This post was inspired by Ben Goldacre's article DIY statistical analysis and the experience and thrill of touching real data.
Using internet resources produced by the Public Health Observatories and publicly available data on GCSE performance by pupil characteristic I have produced a funnel plot of the performance of local education authorities, using the percentage of pupils gaining at least 5 'good' GCSEs including and English and mathematics as the measure.
This variation in performance is not unexpected as it is normal to expect some natural variation in performance between LEAs. As such, some of questions we need to ask include:
- Are the variations in performance more than we would expect?
- Are some LEAs genuine outliers, which require further analysis?
- What explains the differences in performance?
A common benchmark which is often used is the average level of performance, which in this case is just over 60%. We can then estimate what is the expected level of variation around the benchmark, which in this example have been set at 2SD and 3SD from the mean, roughly 95% and 99.8 confidence limits.
As we can see there are a large number of LEAs performing either above or below the expected level of variation. The first step in any further analysis would be a consideration of the socio-economic profile of the LEA, for as we know from the work of Chris Cook there would appear to be a link between pupil deprivation and performance.
The funnel plot also suggests that as the number of pupils within an LEA increases, the performance of the LEA is more likely to be within the expected levels of variation of performance, with pupils in the larger LEAs being more likely to reflect the characteristics of the population as a whole.

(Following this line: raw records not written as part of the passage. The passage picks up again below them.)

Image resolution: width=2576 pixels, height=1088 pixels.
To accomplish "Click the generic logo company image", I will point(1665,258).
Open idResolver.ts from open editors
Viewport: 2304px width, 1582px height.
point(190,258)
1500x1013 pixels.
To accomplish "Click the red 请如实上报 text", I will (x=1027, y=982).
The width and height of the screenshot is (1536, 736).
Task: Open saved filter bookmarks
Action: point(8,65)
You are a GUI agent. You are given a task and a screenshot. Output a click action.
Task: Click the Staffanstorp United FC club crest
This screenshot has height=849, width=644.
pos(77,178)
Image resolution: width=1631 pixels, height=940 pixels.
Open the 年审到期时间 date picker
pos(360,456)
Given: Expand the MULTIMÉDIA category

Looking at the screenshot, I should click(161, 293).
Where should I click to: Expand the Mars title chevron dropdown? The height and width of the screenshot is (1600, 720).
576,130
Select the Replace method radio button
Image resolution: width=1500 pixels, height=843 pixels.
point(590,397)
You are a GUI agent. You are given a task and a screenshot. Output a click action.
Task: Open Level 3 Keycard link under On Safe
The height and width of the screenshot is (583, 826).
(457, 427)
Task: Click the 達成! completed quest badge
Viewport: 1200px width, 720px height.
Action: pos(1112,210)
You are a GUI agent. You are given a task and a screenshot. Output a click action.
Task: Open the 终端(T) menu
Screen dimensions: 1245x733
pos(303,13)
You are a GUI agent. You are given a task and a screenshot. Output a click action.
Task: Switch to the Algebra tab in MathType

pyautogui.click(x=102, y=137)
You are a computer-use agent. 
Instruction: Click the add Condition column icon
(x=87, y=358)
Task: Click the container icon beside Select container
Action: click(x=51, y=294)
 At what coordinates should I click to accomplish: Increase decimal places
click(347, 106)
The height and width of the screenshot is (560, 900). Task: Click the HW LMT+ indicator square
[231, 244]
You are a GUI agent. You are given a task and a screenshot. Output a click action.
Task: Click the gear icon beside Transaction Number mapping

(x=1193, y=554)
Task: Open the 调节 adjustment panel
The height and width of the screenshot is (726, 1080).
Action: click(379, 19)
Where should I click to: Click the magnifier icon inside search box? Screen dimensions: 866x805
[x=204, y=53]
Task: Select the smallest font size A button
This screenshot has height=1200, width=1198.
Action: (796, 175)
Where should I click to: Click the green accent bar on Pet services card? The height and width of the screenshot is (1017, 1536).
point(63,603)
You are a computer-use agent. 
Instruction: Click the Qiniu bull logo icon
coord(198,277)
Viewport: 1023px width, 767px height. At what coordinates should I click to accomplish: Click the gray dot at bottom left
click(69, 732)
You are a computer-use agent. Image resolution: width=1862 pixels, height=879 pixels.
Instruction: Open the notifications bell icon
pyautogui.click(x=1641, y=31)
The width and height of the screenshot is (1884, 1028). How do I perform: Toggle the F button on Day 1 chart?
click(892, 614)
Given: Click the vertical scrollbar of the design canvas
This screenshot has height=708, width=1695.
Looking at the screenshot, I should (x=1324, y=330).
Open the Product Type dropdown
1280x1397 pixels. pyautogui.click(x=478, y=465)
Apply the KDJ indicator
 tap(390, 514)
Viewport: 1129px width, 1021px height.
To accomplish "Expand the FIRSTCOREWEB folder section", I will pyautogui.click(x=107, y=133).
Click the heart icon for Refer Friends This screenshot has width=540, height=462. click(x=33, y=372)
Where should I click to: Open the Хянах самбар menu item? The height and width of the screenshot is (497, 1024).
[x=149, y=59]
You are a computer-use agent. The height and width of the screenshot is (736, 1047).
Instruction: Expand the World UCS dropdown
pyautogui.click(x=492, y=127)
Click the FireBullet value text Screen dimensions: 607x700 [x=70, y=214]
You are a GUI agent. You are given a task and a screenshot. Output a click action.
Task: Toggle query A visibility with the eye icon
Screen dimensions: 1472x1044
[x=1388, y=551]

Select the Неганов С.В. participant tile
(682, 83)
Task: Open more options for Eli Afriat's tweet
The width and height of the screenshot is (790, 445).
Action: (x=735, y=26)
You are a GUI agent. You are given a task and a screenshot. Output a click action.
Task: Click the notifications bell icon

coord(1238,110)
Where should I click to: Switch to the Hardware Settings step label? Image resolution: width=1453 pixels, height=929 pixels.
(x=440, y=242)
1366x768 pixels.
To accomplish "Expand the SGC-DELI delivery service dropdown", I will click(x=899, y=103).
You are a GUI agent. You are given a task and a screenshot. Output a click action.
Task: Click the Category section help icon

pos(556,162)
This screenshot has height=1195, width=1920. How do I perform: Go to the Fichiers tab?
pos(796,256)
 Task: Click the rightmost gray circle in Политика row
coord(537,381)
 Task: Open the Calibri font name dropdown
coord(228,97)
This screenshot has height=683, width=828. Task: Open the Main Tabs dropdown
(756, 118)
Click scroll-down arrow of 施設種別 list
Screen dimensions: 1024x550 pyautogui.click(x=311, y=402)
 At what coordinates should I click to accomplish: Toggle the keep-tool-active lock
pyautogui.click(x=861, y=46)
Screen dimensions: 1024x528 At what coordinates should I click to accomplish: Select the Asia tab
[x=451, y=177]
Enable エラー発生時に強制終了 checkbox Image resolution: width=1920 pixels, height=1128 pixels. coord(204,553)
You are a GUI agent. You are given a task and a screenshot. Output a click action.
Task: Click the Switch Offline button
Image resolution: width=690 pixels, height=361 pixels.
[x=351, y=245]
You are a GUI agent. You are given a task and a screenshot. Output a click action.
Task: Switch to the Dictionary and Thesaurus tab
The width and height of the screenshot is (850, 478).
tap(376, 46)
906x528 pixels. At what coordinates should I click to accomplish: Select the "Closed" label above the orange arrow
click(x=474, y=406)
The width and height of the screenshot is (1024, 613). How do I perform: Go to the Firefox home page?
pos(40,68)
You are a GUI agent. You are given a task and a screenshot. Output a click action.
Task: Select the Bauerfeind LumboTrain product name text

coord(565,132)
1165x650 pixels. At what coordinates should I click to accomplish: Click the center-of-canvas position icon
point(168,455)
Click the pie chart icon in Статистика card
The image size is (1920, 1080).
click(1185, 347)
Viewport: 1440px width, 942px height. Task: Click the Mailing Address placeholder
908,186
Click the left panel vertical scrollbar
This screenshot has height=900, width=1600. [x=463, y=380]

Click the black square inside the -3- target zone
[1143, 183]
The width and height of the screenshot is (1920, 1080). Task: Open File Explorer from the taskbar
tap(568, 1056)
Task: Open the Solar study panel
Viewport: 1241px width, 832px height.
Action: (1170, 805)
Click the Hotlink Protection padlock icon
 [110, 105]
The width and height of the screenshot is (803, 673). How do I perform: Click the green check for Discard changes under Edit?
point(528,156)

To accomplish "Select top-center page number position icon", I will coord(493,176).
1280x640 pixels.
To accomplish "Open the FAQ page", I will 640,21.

As I mentioned at the beginning of this post, this is very much DIY statistical analysis, and as such I am loathe to draw too many conclusions. However, if I was to draw one conclusion, it is that as a result of undertaking this activity I have a far better appreciation of the uses of Statistical Process Control, which allows me to make far better judgements about data and what it means. Hopefully, this will contribute to being able to work more effectively with my colleagues.